Tears rolled hers and his. “He’s so angry. He won’t handle this well.” She looked over to where Death stood in the shadows. “What’s he doing here?” she asked.

“Who?” he asked.

“That guy.” She pointed to the corner

“Don’t know. What’s he want?”

She pondered, “He’s here to get me.”

“So go.” he said.

“Fuck that.”

“Well, you didn’t go when Uncle Teddy came, or The Goddess.”

“Well, he’s creepy.” she added.

“Mum, lay, I need to change your bandage.”

She acquiesced. He exposed the bandage that covered her stomach, peeling it back. Death shifted from one shadow to another, closer. The tumor threatened to breach her abdomen. Death watched her son’s reaction to his stench. Not long now.

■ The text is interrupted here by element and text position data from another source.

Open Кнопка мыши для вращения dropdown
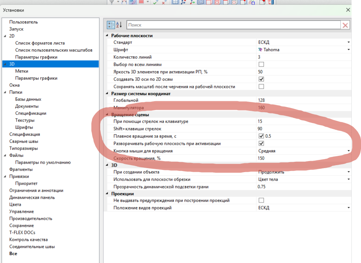The width and height of the screenshot is (361, 263). (348, 151)
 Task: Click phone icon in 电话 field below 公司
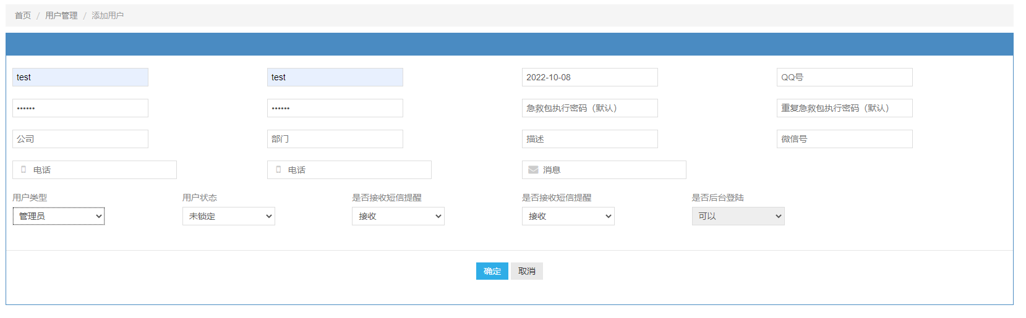pyautogui.click(x=24, y=170)
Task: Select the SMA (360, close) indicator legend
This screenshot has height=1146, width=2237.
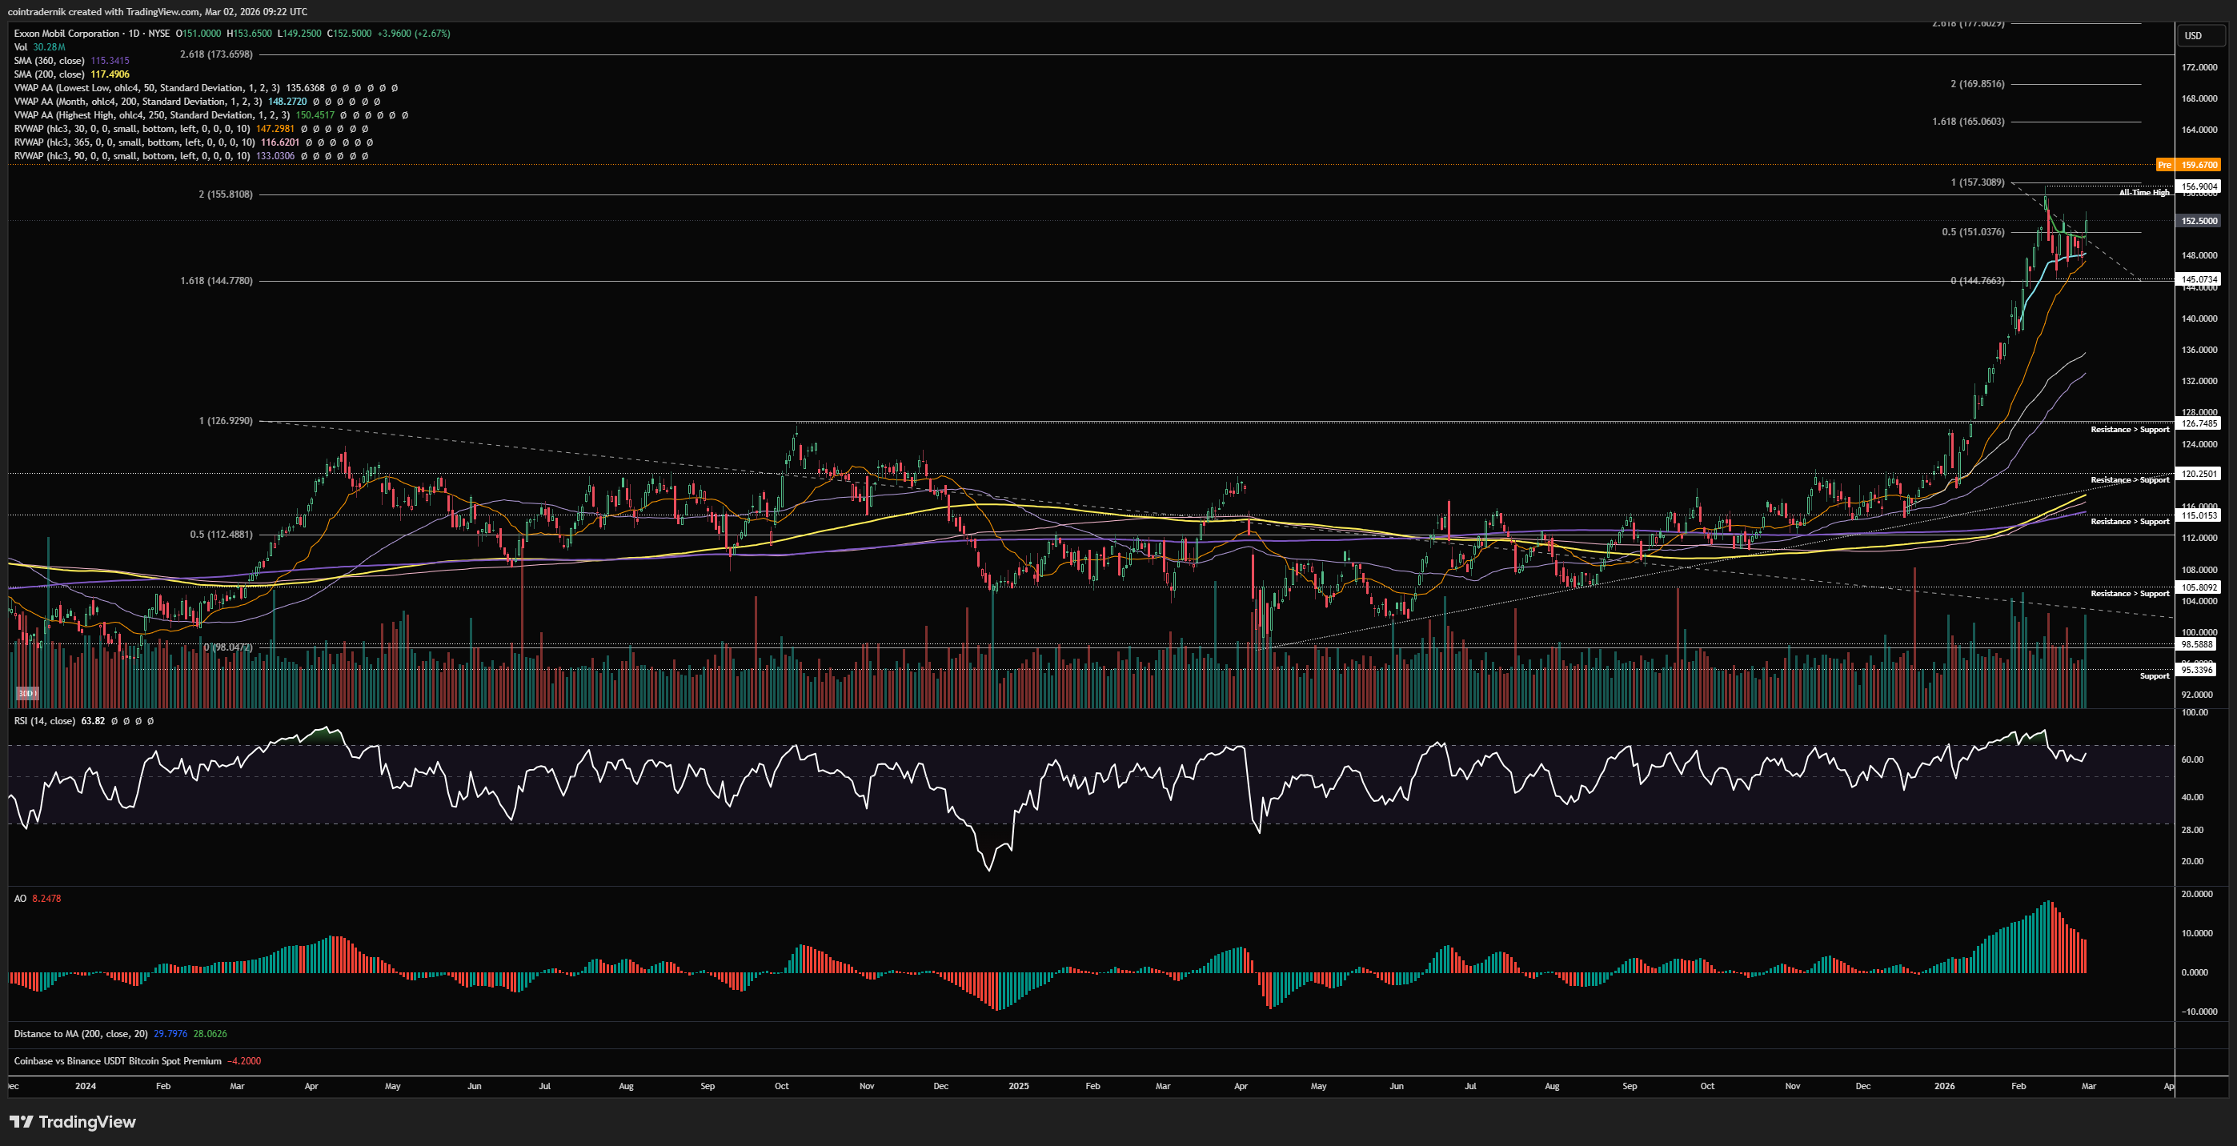Action: pos(49,61)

Her son left. She stared. Death stared. “I can’t go yet. I don’t want to leave my kids.”

No answer.

“Fuck you!”

By nightfall, she fell into a trance. He put her where no one could reach her. Her eyes fell blank. She shivered. Her eyes failed to close or even blink. Death marked her passing by extinguishing each candle, one by one. While the last one flickered, he pulled her from her vessel.

Monday, January 5, 2009

My Midlife Crisis

It's not recurring, this dream. I'm on top of a skyscraper. My crippling fear of heights is noticeably non-existent. Peering over the top, the clouds block my view of the ground. I have a distinct memory of jumping before, something I'd never do. Someone is suited up and ready. They jump as I slip off the side. I manage to grab and hold on. I hang. Clouds lick my feet. Imminent death waits to break my fall. Although my grip doesn't give, shows no sign whatsoever of giving, I know I'll die if I let go. I try to come to terms with death, a topic that permeates my waking thoughts, the idea of there being no me. I can't seem to integrate death's inevitability into my psyche. It seems so implausible, and yet...
I don't fall but wake with a start.
In the past year I have become truly lost.
I have no idea what turn to take next. The sign at the crossroads points in all directions, so therefore, at none.
It's all about choices, but choices are about options.
School? A Masters? In what? I'd love to teach but can't have my record sealed until 2017.
I'd love to write more books, but the process is so maddeningly slow.
I'm starting to crack.
Can anyone help me figure out what to be now that I've grown up?